As fans have all heard quite often lately, 2018 marks the tenth anniversary of the game-changing Marvel Cinematic Universe. While Christopher Nolan’s legendary superhero/crime thriller film The Dark Knight also came out that summer, the current state of superhero films draws its origins back to Jon Favreau’s Iron Man. Considering how shaky several of the early entries were, it’s difficult to imagine the MCU making it this far if Favreau hadn’t knocked it out of the park back in May 2008.
Ten years later, the director reflected on Iron Man in The Directors’ Roundtable, a special feature exclusively featured on the digital release of Avengers: Infinity War. Interestingly, Favreau cites his 2003 holiday comedy Elf as the reason he landed the gig. “Elf made money and I was sort of on a list of directors that were hireable.”
While his 2005 family sci-fi film Zathura: A Space Adventure had bombed at the box office, Favreau was approached by the then-infant Marvel Studios, which lacked the rights to its most iconic superheroes (Spider-Man and X-Men) due to previously selling them to Sony and 20th Century Fox. Favreau said, “They approached me about it and there wasn’t really a script or anything… They had some story ideas. I kinda didn’t know what I was gonna do with it, but I thought it was a cool concept. At the time, Transformers was being made, so I was real confident that hard surfaces would look good in CG.”
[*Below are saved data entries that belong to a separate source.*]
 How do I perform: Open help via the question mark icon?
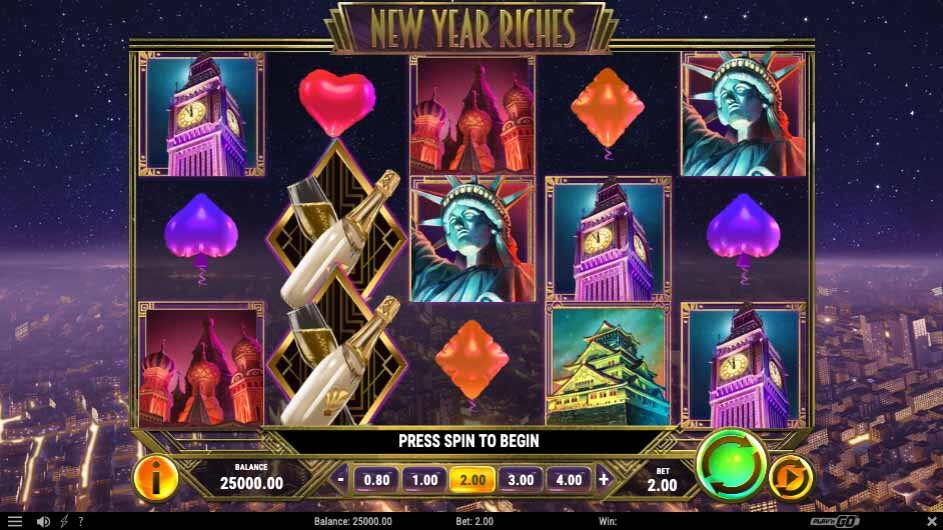(81, 522)
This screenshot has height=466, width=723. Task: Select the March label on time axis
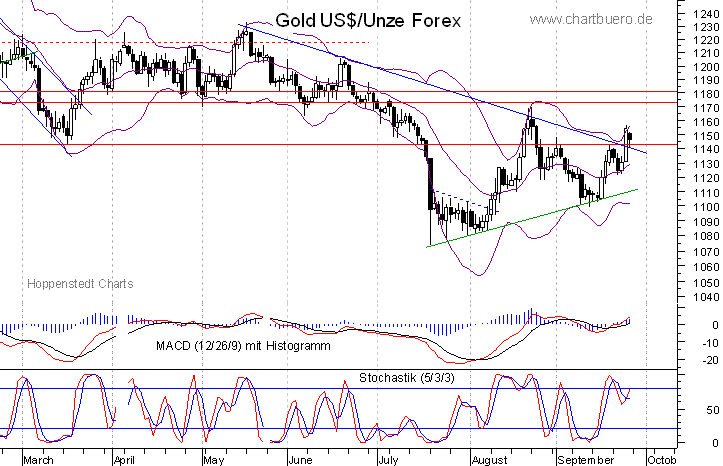(x=37, y=458)
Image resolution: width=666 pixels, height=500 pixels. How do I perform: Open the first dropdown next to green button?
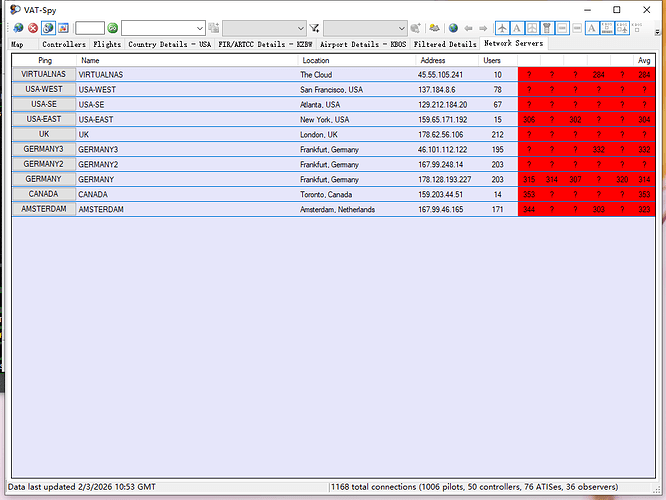(164, 28)
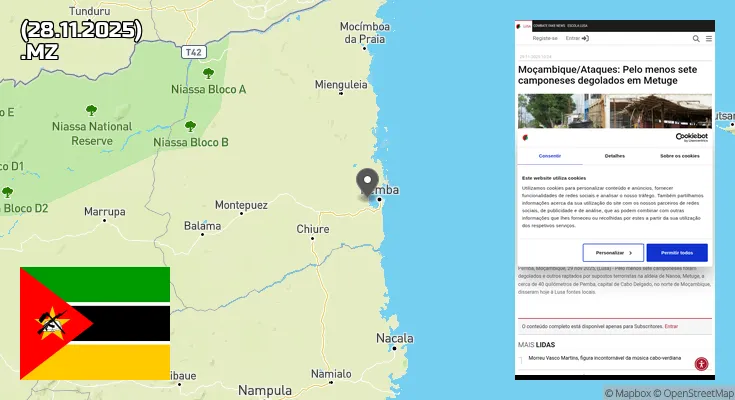Viewport: 735px width, 400px height.
Task: Click the Entrar login arrow icon
Action: [x=585, y=38]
Likely as a result of Iron Man‘s well-known “on the fly” production, Jon Favreau and lead actor Robert Downey Jr. found what has gone on to become one of the defining traits of the MCU: Comedy. The director recounted to the roundtable, “I don’t even think they knew it was gonna be funny. I remember when we first screened it, [Marvel Studios President] Kevin Feige was like, ‘Whoa, this is pretty funny!’”
What do you think? Do you wish that the MCU wasn’t so heavily defined by its comedy? Are you glad Jon Favreau established the blueprint? Whatever your thoughts may be, please be sure to leave a comment below!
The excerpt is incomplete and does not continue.